Sadly, it is a best effort timeout, its not being checked on all places. Specifically, if you send a query that ends up being rewritten into many terms (fuzzy, or wildcard), that part (the rewrite part) does not check for a timeout.

Portal: Timeout on search not respected

So how to configure it to meet the requirement of throwing a timeout exception if the data cannot be queried within the set time? After checking, you can set the timeout timeout actionGet (timeout) T actionGet (long var1, TimeUnit var3) throws ElasticsearchException; in the last step of the api query, that is, actionGet () or get (). If no data is queried at the set time, an timeout exception will be thrown. In fact, this timeout is not a connection timeout, but a processing timeout. Its timeout logic is the java asynchronous future timeout. But this has also met our needs. If it is not finished within the set time, a timeout exception will be thrown.

After the transformation, the system no longer throws 502 exceptions, and the number of threads tends to stabilize at about 400, often more than a thousand before.

One step closer.

Due to the poor understanding of the es timeout mechanism, other timeout-related settings of es are queried.

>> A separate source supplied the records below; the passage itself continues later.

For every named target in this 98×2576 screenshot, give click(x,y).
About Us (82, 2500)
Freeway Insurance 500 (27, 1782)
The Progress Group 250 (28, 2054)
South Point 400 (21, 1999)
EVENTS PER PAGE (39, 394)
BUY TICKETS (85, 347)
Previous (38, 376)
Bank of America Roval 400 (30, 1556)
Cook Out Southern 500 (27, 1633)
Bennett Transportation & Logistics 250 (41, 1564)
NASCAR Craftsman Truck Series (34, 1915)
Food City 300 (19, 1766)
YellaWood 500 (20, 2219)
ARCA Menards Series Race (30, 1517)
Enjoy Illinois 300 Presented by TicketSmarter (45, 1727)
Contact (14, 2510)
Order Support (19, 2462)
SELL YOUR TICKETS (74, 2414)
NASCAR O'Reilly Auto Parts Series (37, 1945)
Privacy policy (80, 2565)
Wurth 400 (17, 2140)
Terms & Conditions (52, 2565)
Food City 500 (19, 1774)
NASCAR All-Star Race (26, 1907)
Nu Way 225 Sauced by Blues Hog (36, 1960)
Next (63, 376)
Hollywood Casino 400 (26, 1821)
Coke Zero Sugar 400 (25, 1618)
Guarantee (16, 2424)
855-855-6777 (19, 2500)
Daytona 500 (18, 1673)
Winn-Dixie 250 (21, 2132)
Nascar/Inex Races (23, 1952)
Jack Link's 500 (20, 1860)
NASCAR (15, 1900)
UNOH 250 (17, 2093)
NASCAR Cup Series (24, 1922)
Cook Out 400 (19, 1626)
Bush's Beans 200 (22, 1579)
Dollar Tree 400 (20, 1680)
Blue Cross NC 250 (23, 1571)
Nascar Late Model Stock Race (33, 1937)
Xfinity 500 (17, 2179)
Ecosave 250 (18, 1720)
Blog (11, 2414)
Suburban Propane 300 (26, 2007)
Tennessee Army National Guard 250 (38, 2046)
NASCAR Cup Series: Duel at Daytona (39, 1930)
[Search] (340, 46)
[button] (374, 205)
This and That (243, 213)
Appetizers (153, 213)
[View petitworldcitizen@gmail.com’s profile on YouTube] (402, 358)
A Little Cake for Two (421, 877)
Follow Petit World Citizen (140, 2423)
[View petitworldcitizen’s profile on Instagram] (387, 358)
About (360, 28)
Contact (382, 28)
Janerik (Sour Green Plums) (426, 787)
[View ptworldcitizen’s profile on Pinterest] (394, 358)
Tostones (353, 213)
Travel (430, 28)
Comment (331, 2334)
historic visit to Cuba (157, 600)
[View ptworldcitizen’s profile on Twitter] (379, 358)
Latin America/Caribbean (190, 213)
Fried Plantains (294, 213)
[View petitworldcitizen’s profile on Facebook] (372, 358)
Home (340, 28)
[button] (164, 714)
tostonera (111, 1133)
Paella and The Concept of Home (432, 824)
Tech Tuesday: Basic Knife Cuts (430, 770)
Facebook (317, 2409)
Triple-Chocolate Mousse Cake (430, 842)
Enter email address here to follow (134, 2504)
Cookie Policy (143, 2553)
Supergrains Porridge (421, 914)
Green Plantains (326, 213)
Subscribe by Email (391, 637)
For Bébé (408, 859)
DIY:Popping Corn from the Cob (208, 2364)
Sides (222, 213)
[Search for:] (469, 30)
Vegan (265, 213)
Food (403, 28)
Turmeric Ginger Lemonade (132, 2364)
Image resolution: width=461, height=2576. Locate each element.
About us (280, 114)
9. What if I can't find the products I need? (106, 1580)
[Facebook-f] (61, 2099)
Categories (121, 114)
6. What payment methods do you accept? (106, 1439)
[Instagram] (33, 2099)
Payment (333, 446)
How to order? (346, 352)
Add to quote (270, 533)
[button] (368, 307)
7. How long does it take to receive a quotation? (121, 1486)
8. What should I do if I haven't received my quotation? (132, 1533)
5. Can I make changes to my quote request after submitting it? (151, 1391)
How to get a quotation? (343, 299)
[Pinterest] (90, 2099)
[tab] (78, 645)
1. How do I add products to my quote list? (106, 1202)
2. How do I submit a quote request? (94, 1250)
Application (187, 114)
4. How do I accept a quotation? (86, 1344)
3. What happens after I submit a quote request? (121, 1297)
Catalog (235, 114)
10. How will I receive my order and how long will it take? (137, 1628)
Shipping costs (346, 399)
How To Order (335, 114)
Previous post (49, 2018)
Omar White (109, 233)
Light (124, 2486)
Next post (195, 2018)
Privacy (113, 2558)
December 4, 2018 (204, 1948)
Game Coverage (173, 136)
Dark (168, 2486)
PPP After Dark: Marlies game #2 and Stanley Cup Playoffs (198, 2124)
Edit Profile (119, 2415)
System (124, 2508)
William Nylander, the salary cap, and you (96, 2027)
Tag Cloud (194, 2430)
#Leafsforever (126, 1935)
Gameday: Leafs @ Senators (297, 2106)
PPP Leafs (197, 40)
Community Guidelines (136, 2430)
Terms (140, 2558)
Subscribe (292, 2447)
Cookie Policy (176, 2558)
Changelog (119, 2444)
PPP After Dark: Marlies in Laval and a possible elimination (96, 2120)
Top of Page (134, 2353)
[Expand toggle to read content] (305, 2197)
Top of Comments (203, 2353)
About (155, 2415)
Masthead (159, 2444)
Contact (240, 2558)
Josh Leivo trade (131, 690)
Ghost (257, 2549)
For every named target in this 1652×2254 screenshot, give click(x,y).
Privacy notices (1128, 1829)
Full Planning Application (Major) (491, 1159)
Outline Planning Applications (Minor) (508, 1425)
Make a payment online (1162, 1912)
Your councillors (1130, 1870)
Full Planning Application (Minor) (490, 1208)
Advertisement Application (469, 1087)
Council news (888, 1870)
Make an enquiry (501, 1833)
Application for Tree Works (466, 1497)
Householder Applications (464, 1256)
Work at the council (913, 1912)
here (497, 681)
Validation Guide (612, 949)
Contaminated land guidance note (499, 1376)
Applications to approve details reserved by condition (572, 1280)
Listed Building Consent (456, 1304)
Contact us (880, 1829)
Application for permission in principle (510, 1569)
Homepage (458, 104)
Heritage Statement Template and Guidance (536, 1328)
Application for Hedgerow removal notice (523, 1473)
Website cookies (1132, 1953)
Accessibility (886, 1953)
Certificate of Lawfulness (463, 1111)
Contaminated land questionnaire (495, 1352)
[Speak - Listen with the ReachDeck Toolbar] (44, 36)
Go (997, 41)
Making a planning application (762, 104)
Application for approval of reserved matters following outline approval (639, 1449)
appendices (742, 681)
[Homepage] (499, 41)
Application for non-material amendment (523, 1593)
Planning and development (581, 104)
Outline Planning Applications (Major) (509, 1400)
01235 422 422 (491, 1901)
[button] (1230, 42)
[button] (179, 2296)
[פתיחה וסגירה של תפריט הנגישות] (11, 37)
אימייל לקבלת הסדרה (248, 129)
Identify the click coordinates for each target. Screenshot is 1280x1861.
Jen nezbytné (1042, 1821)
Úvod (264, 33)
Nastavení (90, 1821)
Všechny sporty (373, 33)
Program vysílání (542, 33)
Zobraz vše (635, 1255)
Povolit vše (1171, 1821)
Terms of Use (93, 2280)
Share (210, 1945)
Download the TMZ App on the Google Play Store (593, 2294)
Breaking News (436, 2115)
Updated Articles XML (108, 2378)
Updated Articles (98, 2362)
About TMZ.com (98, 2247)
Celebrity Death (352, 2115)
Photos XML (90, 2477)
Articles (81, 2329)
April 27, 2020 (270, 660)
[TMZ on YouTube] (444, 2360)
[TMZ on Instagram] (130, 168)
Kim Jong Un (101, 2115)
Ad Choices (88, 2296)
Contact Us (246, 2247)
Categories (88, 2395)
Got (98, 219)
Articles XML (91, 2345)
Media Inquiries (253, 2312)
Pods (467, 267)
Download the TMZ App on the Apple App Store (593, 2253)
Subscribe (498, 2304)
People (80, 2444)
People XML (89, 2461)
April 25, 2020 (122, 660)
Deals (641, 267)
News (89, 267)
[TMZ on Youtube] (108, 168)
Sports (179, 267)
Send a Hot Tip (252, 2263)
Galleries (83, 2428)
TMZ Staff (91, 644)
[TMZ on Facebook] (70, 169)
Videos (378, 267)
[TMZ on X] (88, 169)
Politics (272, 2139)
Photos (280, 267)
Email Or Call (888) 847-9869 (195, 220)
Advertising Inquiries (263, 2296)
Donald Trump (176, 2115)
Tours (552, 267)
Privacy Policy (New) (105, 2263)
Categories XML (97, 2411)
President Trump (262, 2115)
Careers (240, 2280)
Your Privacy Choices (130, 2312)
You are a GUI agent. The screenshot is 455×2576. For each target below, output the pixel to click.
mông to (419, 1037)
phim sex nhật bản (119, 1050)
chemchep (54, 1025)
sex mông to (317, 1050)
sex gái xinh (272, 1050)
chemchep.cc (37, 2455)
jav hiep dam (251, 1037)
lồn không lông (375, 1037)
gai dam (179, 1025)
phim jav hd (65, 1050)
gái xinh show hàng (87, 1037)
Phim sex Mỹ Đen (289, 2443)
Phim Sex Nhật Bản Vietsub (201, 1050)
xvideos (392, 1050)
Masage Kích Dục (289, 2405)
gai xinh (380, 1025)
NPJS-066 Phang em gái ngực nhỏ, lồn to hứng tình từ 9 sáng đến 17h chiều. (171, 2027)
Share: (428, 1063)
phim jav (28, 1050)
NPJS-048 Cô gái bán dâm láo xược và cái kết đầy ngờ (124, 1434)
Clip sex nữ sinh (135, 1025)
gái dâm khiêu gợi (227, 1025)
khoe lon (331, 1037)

Client connection cluster node timeout (client.transport.ping_timeout)

Settings settings = Settings.builder () .put ("client.transport.sniff", true) .build (); TransportClient client = new PreBuiltTransportClient (settings)

Client.transport.ping_timeout, The time to wait for a ping response from a node. Defaults to 5s. By default, the response time of the 5srecoverable client ping command, if no return is returned, this node is considered unavailable. If the network latency between the client and the cluster is large or the connection is unstable, you may need to increase this value.

Timeout in scroll

SearchResponse scrollResp = client.prepareSearch (test) .addSort (FieldSortBuilder.DOC_FIELD_NAME, SortOrder.ASC) .setScroll (new TimeValue (60000)) .setQuery (qb) .setSize (100) .get ()

The time in scroll, this will enable timeout scroll scrolling. After testing, this parameter should be another Schrodinger parameter, which has no effect, so rely less on it to do something.

This is the answer to the question about how to talk about the invalid es setTimeout of ES from the frequent application 502. I hope the above content can be of some help to you. If you still have a lot of doubts to be solved, you can follow the industry information channel for more related knowledge.

Welcome to subscribe "Shulou Technology Information " to get latest news, interesting things and hot topics in the IT industry, and controls the hottest and latest Internet news, technology news and IT industry trends.

*The comments in the above article only represent the author's personal views and do not represent the views and positions of this website. If you have more insights, please feel free to contribute and share.